__DOCUMENT SECTION__.
▼
We’ve been encountering some uncertainty from members of our housing enabling team at the council around the question of tiny homes and how they relate to the ‘Nationally Described Space Standards’ (NDSS) that recommend minimum sizes for bedrooms and homes in the UK.


As we come into the last stages of preparing our planning application for the UK's first Tiny House Cohousing Regenerative Community (woohoo!), and because the tiny house/NDSS relationship is something the planners will want to understand, be reassured about, and measure our application against, I feel it would be helpful (to me and you) to write about it.


What is NDSS?

Nationally Described Space Standards - also referred to as ‘minimum space standards’ - are set by national government and then interpreted and set locally by councils. They exist for good reason - without them, the door would be open for commercial developers, designing and building to create profit in the housing market, to squeeze more, smaller homes or rooms into a conventional development, without regard for detriment to the quality of life.


As this is the dominant and familiar behaviour of market-driven housing developers, state intervention to ensure some baseline for citizen wellbeing makes sense.


Saying that, many thousands of people live in substandard homes, provided by private and state housebuilders, that do meet NDSS. NDSS is certainly no guarantee of an enjoyable, safe, healthy home, and certainly no guarantee of all the other things that home means to us: belonging, community connection, affordability, good quality, reliable services and facilities, comfort, adaptability, or any other characteristic of a good home you might identify.
▲
__GIVEN EXERCISE 1__. Recast the records from the line containing "Output the (X, Y)" through the line containing "daydreamed (927, 258)", both included, as a numbered list without any blank lines, and leave out the pictures.
__GIVEN EXERCISE 2__. Continue the piece on tiny homes and the national space standards from its final sentence.

__INPUT MATERIAL__.
▼
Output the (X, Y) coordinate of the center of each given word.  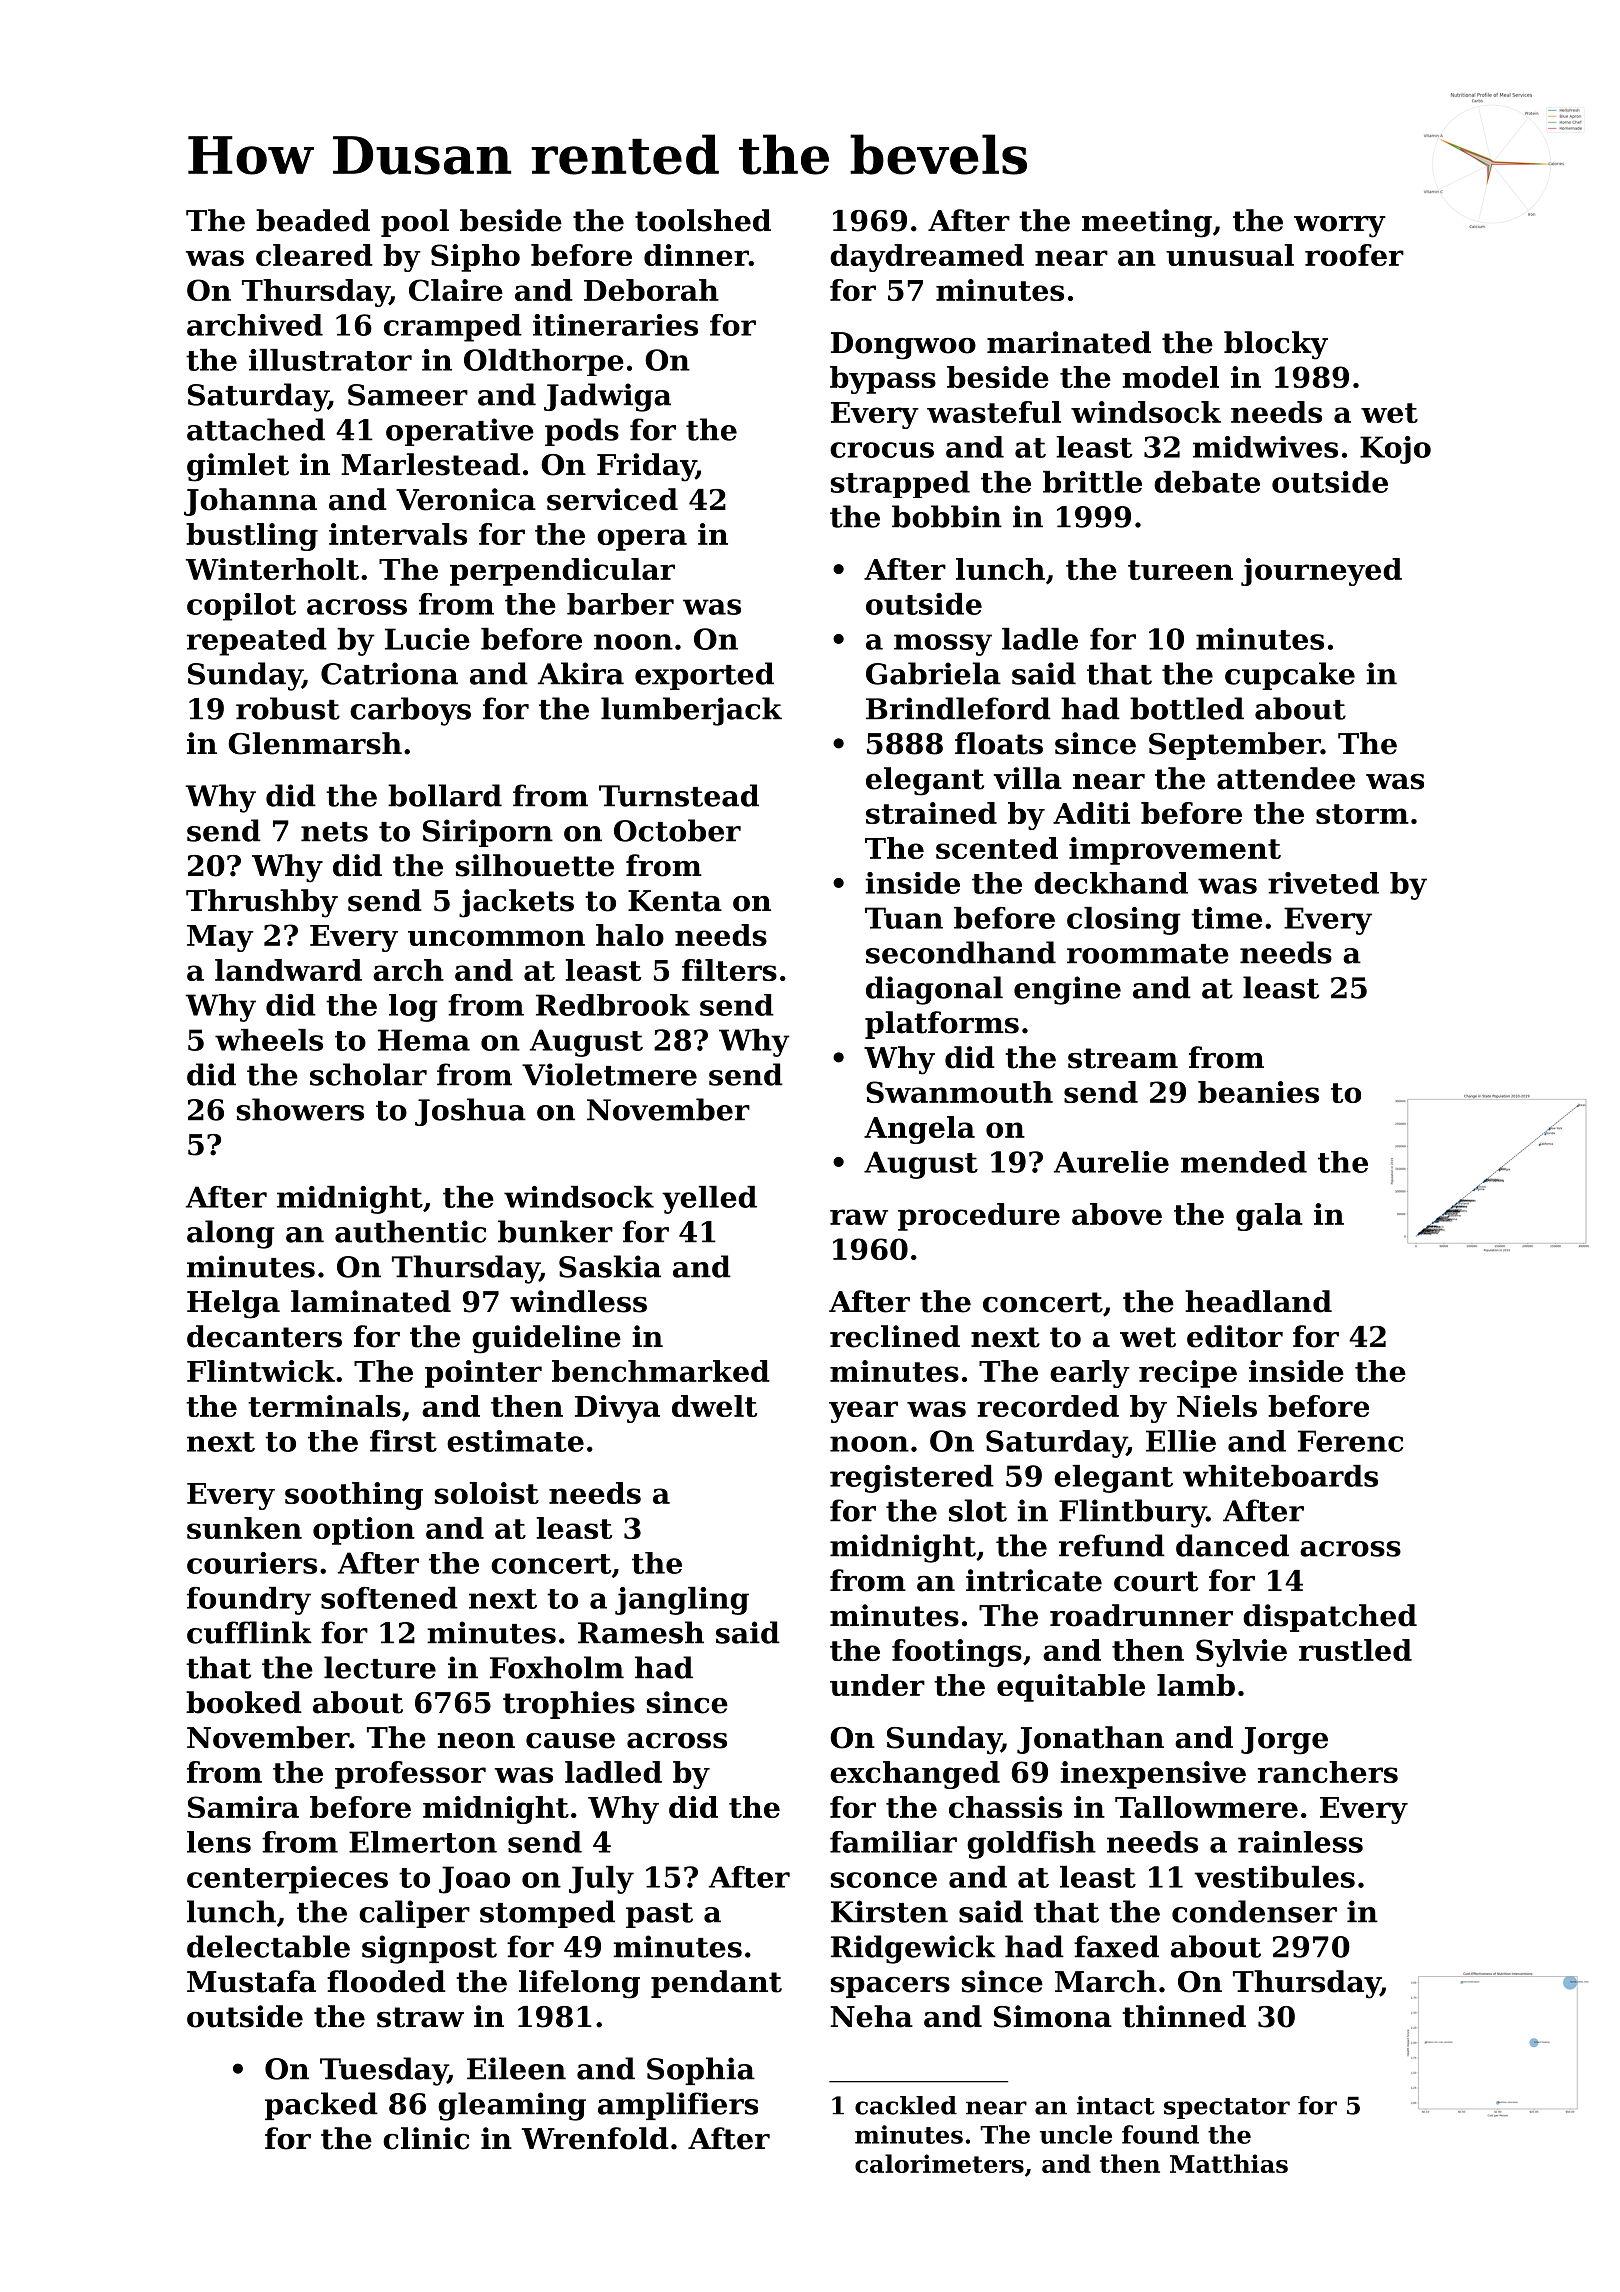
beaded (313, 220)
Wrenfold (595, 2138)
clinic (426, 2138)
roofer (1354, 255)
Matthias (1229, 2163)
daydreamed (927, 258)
▲
▼
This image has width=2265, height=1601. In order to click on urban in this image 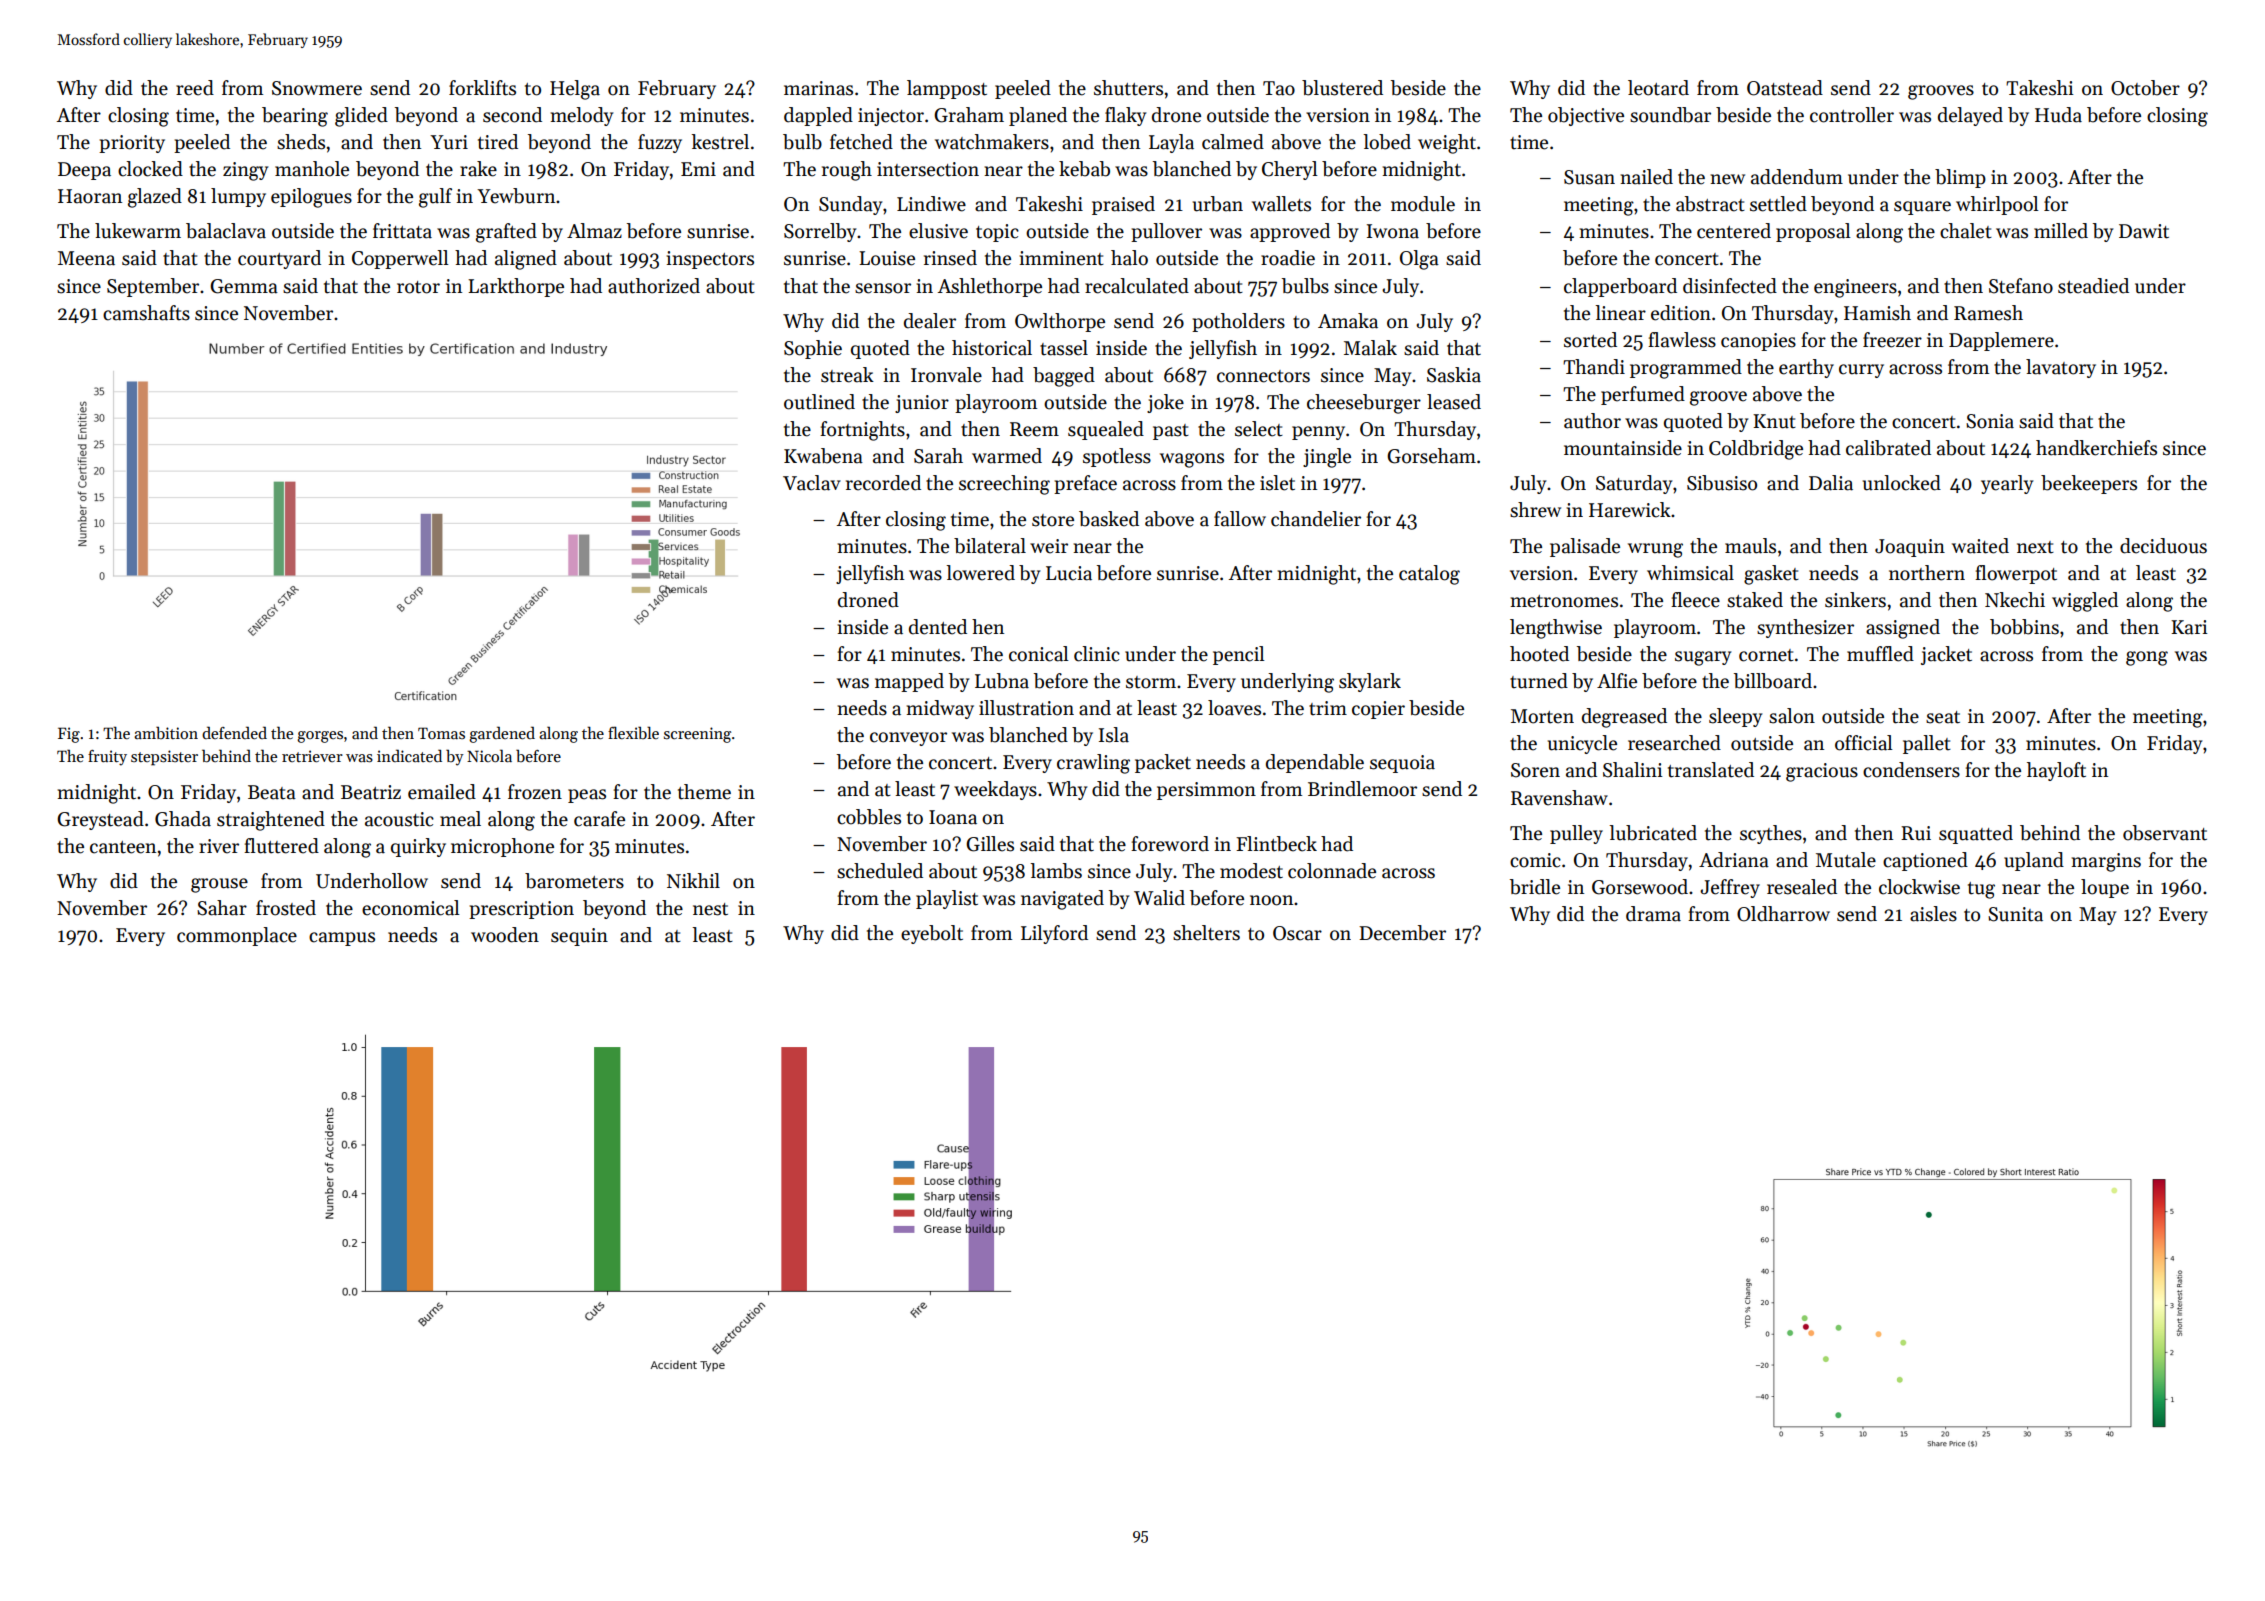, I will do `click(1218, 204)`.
▲
__REPLY 1__.
1. Output the (X, Y) coordinate of the center of each given word.  
2. beaded (313, 220)
3. Wrenfold (595, 2138)
4. clinic (426, 2138)
5. roofer (1354, 255)
6. Matthias (1229, 2163)
7. daydreamed (927, 258)

__REPLY 2__.
Thought about holistically, NDSS is one part of what makes a decent home, in the context of conventional development.


In Bristol, the Council already applies NDSS with discretion and flexibility. For example, they have decided that student homes and bedrooms don’t need to meet minimum space standards (as outlined here). Probably justified by the need to optimise the use of limited urban space by a relatively transient, presumed to be adaptable, population of mostly young people. Also, there are usually shared facilities in student blocks used by multiple households. So student flats are a type of basic co-housing.


Whether you think smaller student flats are ok or not, it is a useful example of NDSS being applied with discretion, according to the scheme, and who’s living there.


Tiny Homes, Co-housing and NDSS.

Our proposed tiny house scheme in Sea Mills is made up of 13 private homes, one extra tiny ‘guest house’ and shared communal spaces and facilities. It is therefore a ‘co-housing’ scheme; functions and spaces normally contained in a private home (e.g. workspace, washing machine, bike store, workshop, private garden, spare bedroom for visitors) can instead be shared and located in shared spaces, resulting in new efficiencies and benefits to all residents and the environment. Some of these functions are often clustered in a ‘common house’ at the heart of the community.


In this way, the private + shared spaces make up the whole usable space for the residents. Understood in this way, our scheme exceeds minimum space standards and can also deliver many other benefits not available in a conventional housing development where there is no requirement for or even perhaps desire for sharing and cooperative interaction.


Co-housing is designed to optimise space, build community connection, create a culture of shared care and responsibility, reduce short and long-term costs, and minimise the impact on the planet’s finite resources.


Are tiny homes ‘sub-standard’?

However, because planning departments, and indeed most people in this country, are used to standardised homes and not co-housing, and certainly not used to tiny homes in our midst (they’re forced under the radar in the UK), one or two officers in the council, who are involved in our proposal, have voiced their personal views that our homes are ‘sub-standard’ and that the bedrooms at least must meet minimum space standards in order to be considered decent.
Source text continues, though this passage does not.